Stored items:
_ _ _

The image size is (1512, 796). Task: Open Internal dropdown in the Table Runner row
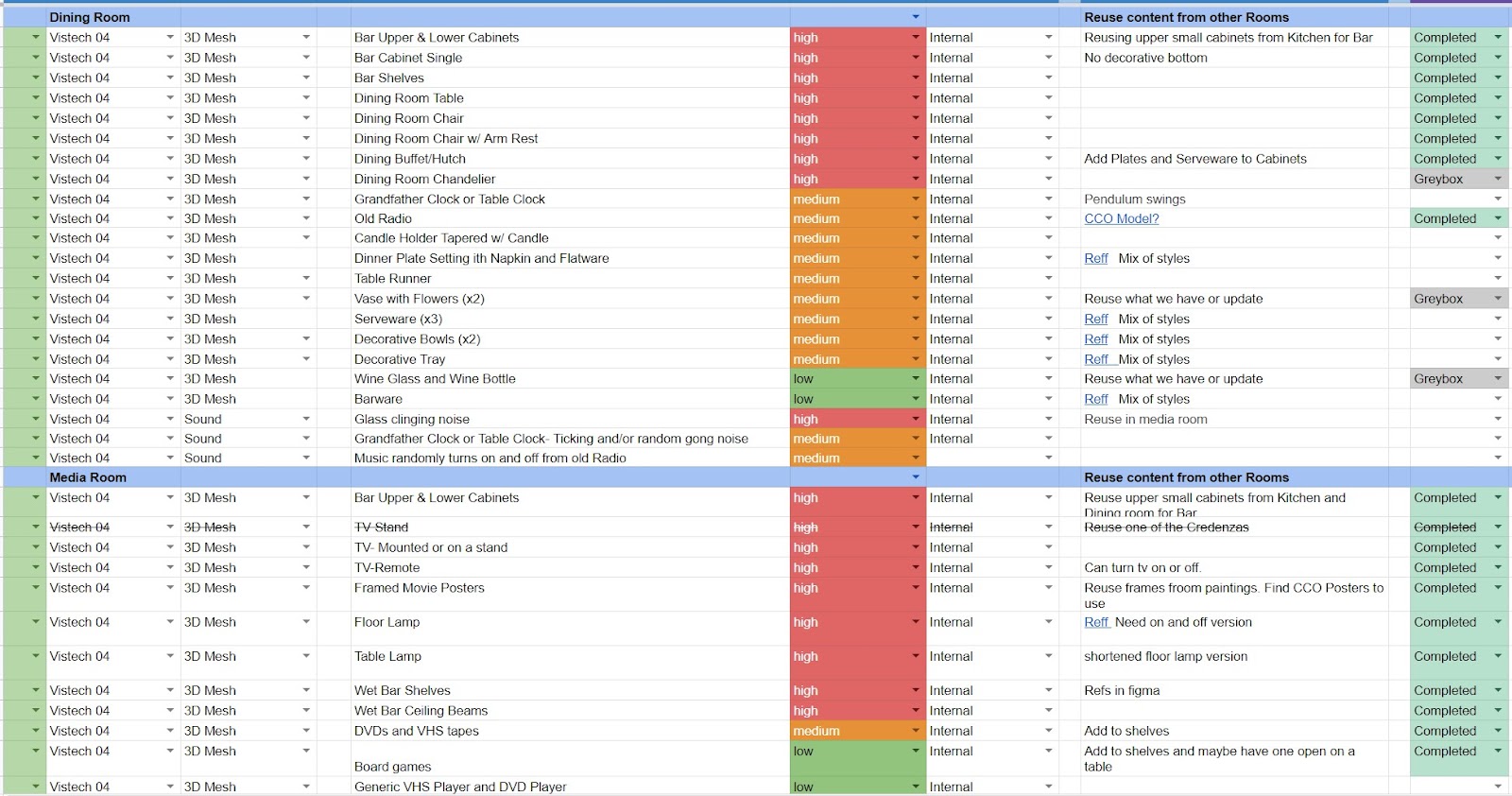coord(1048,279)
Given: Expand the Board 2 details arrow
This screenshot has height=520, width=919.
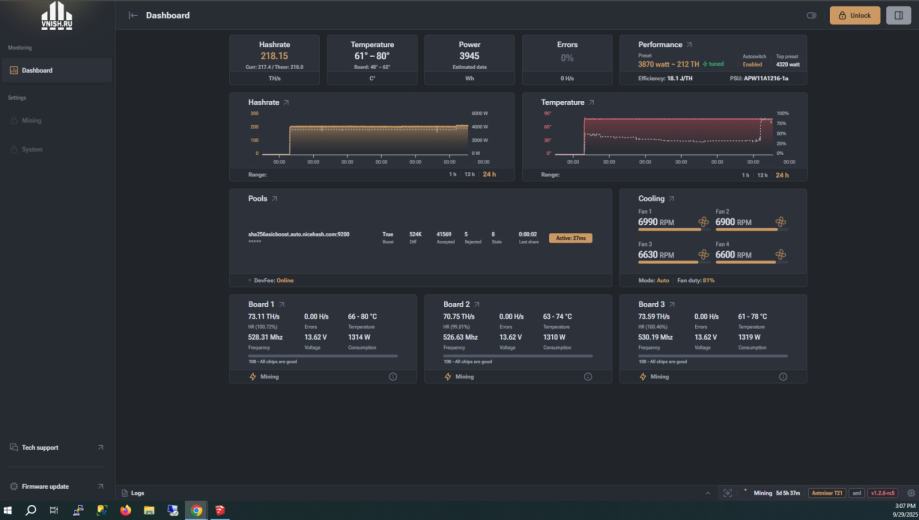Looking at the screenshot, I should pos(476,304).
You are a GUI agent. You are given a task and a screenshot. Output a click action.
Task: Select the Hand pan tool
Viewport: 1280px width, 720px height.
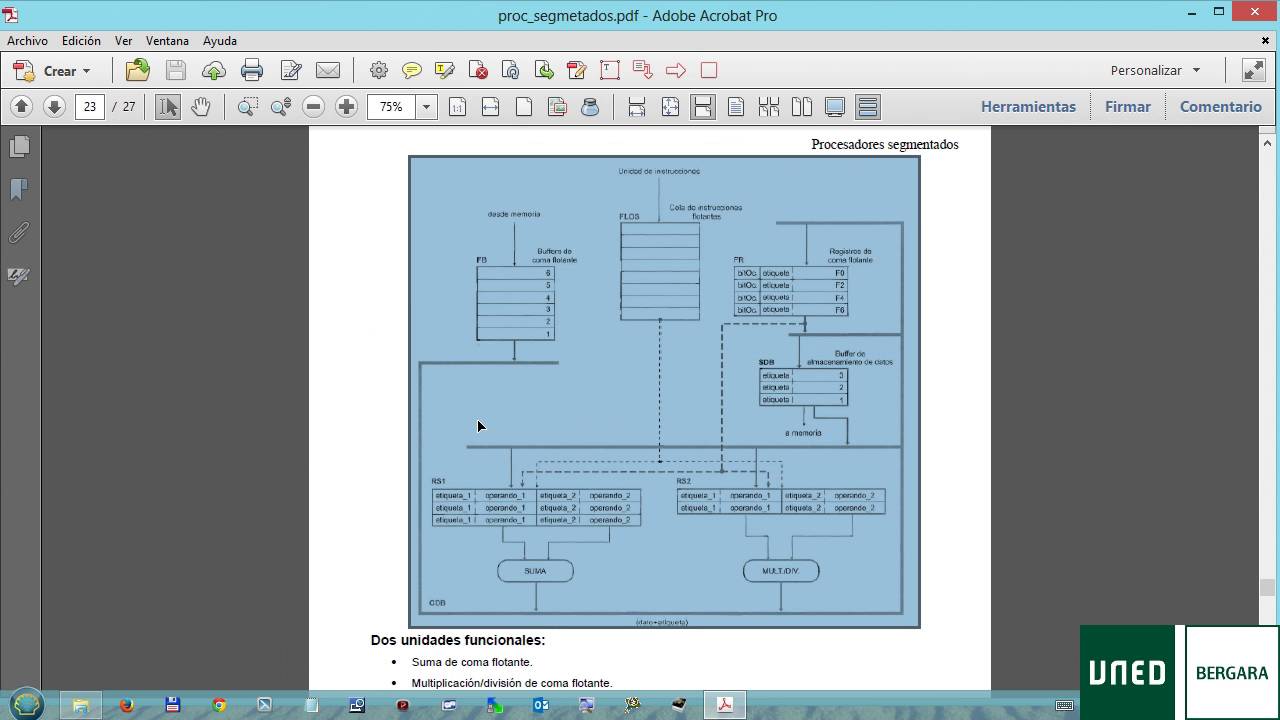pyautogui.click(x=200, y=106)
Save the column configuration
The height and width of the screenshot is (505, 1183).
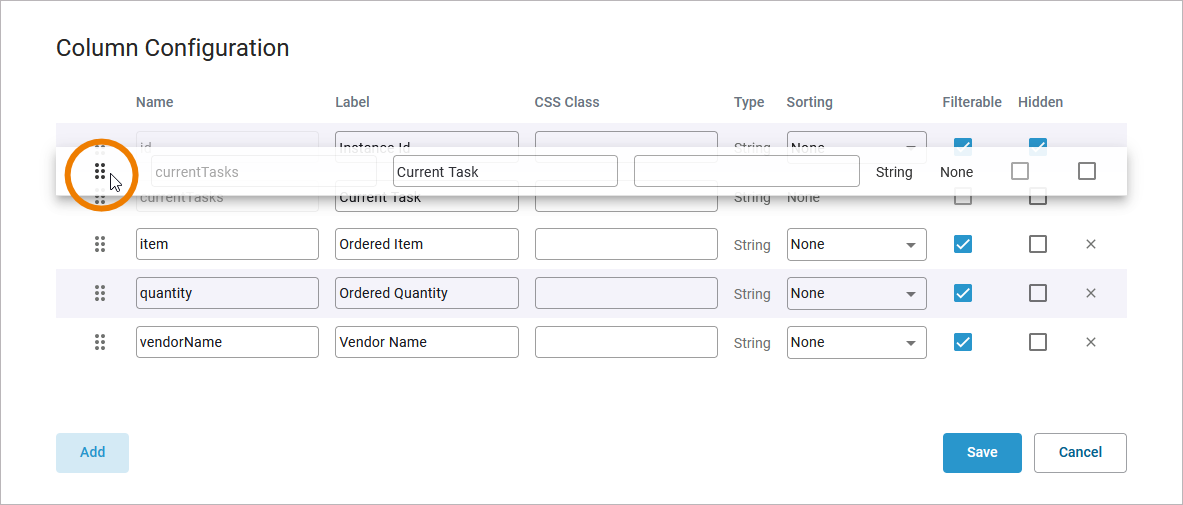982,452
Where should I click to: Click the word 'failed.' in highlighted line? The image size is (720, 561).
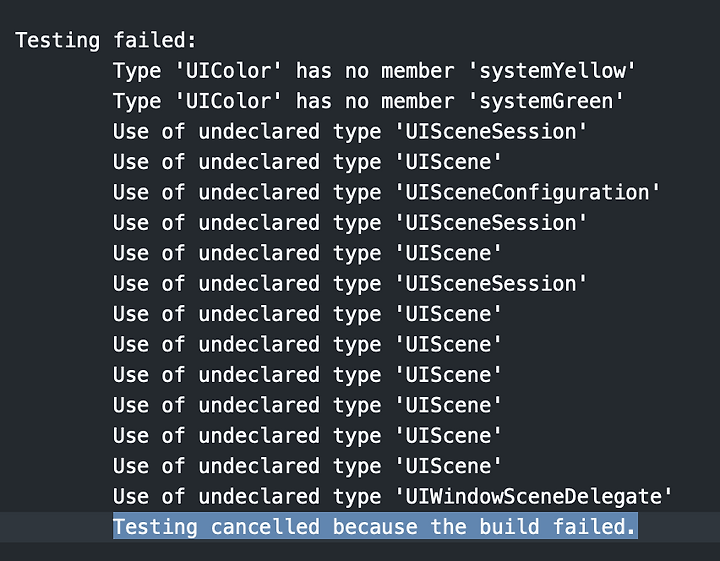coord(595,527)
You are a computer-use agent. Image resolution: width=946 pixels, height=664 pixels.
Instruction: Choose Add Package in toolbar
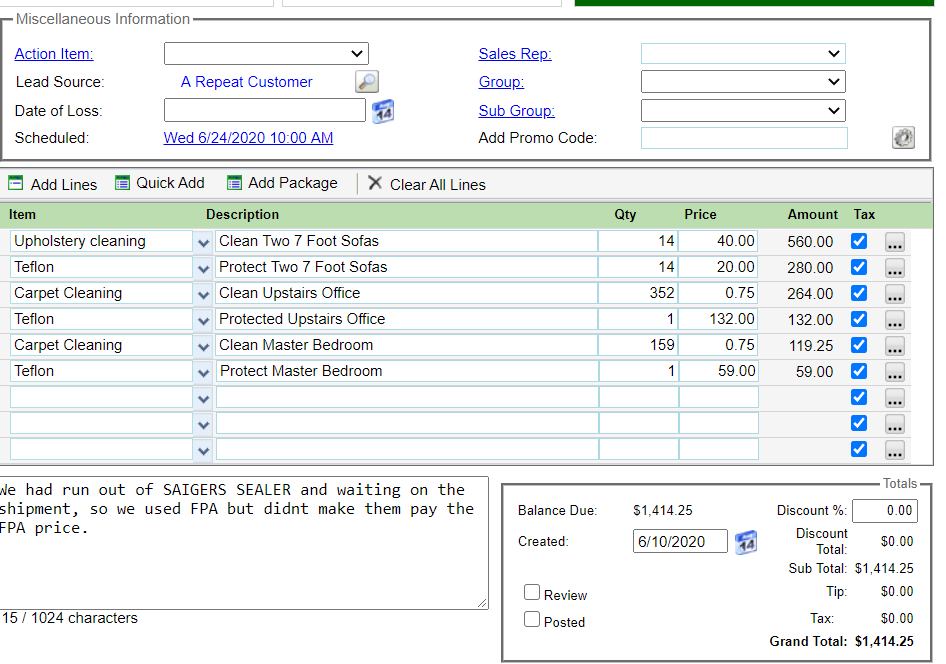tap(282, 183)
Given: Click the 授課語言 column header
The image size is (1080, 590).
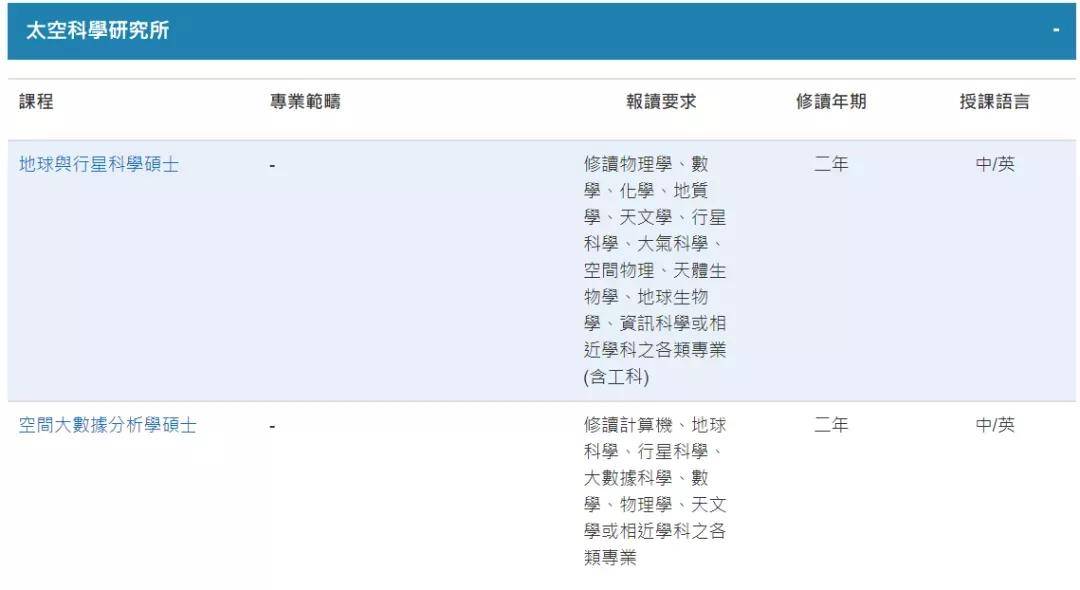Looking at the screenshot, I should point(994,102).
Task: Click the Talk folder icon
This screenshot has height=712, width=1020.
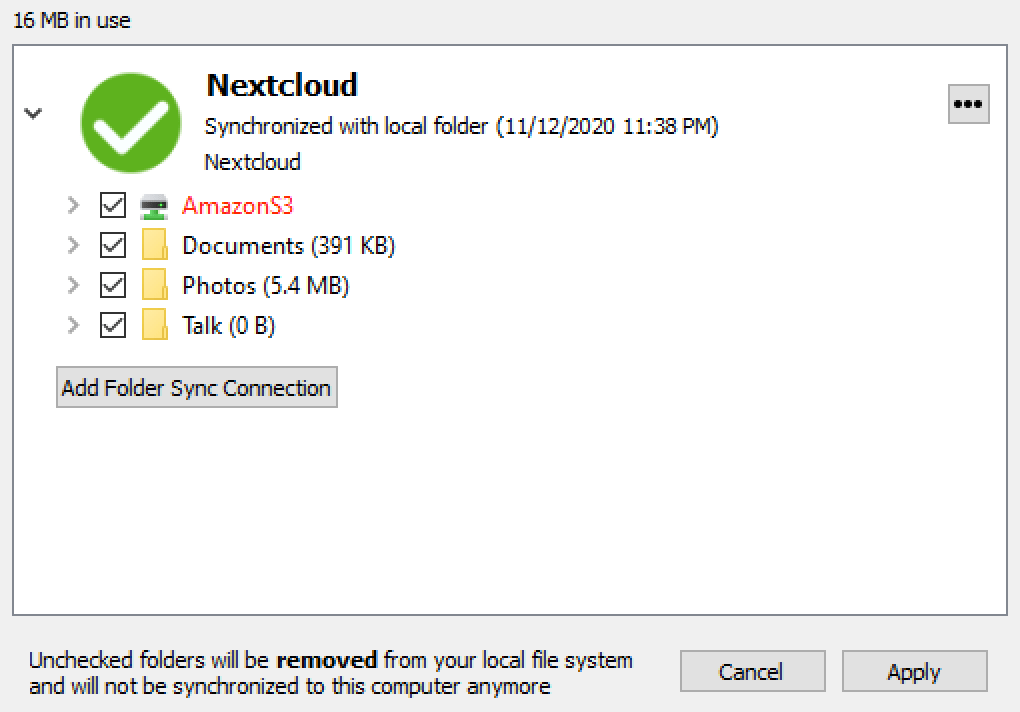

_ _ _

Exercise - Could you please write out exactly the lines from the start of the entries above through the line that holds "Task: Select the Hand pan tool", both included, with no pictures?

Result of the task -
The image size is (1512, 796). Task: Open Internal dropdown in the Table Runner row
coord(1048,279)
Given: Expand the Board 2 details arrow
This screenshot has height=520, width=919.
Looking at the screenshot, I should pos(476,304).
You are a GUI agent. You are given a task and a screenshot. Output a click action.
Task: Select the Hand pan tool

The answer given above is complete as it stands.